After this selection procedure, five semantic features (sex, N, histology, EGFR mutation, and smoking attitude), two GLCM (“absolute_-1,1,-1” representing the textural variability in the direction given by the (-1, 1, -1) versor and “inertia_0–10” representing the textural homogeneity in the direction given by the (0, -1, 0)), four LBP-TOP measures (“range_LBP3_ri” showing the range of possible patterns in the image without considering their rotation, “skewness_LBP3_u” measuring the asymmetry of distribution of all patterns discharging noisy patterns, “mean_LBP3_u” measuring the mean pattern discharging noisy patterns ad “range_LBP3” showing the range of possible patterns in the image) and one Statistical measure (“numMaxRel” counting the number of local maximum in the histogram of the image) were included in the analysis (Fig 3).

Fig 3

The chart shows the occurrence percentage of each feature obtained during the feature selection procedure.
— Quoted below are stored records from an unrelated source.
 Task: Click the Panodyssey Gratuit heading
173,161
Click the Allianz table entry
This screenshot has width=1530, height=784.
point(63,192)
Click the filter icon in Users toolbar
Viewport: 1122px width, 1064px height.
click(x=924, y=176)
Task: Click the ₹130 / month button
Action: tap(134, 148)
Due to the limited space, we report only those features selected in more than the 3% of the folds of the feature selection procedure for a total of 41 features. Moreover, we highlighted in bold style the names of the descriptors constituting the final signature. The different colors in the histogram represent the different features, as explained in the legend in the upper right corner, whilst a vertical line indicates the threshold used for defining the final signature.

Classifier

In our experiments, we used a Random Forest (RF) to classify patients’ data into either the adaptive or non-adaptive group. RF is an ensemble learning method for classification that builds a multitude of decision trees at training time and provides the class that is the model of the classes of the individual trees. The number of features is denoted as p. The decision trees are built on bootstrapped training samples and, each time a split in a tree is considered, a random subset of m features is chosen, with m < p. All the experiments were conducted according to a leave-one-out cross validation, which provides a nearly unbiased estimate using only the original data, and a .632+ bootstrap validation, that on the contrary provides a measure with low variance [23].

Results

Fig 4 displays the Receiver Operating Characteristic curve (ROC) of the proposed system, whereas Table 2 shows the results, reporting the following performance measures: the area under the receiver operating characteristic curve (AUC), the classification accuracy, the precision, the sensitivity and the Positive and Negative predictive values. Each of these metrics was computed collecting all the predictions at the end of the leave-one-out cross validation. Moreover we also reported the 95% Confidence Intervals (CIs) computed as reported in [24-26,27].

Fig 4

ROC curve of the proposed system.

Table 2

Performance of the radiomic approach.

Features	AUC	Accuracy	Precision	Sensitivity	PPV	NPV
Proposed system	.820(95% CI, 73.0% to 91.0%)	.780(95% CI, 69.5% to 86.5%)	.778(95% CI, 69.5% to 86.0%)	.840(95% CI, 75.7% to 92.2%)	.657(95% CI, 60.7% to 70.7%)	.869(95% CI, 83.4% to 90.4%)
No semantic	.705(95% CI, 59.6% to 81.4%)	.692(95% CI, 59.8% to 78.7%)	.690(95% CI, 59.7% to 78.2%)	.800(95% CI, 70.7% to 89.2%)	.549(95% CI, 49.7% to 60.1%)	.808(95% CI, 76.7% to 84.%)
No GLCM	.759(95% CI, 65.8% to 86.0%)	.736(95% CI, 64.6% to 82.7%)	.732(95% CI, 64.4% to 82.0%)	.820(95% CI, 73.2% to 90.1%)	.599(95% CI, 54.8% to 65.0%)	.841(95% CI, 80.3% to 87.9%)
No LBP-TOP	.761(95% CI, 66.0% to 86.1%)	.736(95% CI, 64.6% to 82.7%)	.741(95% CI, 65.1% to 83.1%)	.800(95% CI, 71.0% to 89.0%)	.610(95% CI, 55.9% to 66.1%)	.832(95% CI, 79.3% to 87.1%)
Only semantic	.776(95% CI, 67.8% to 87.4%)	.725(95% CI, 63.4% to 81.7% )	.736(95% CI, 64.4% to 82.8%)	.780(95% CI, 68.8% to 87.2%)	.604(95% CI, 55.3% to 65.5%)	.818(95% CI, 77.8% to 85.8%)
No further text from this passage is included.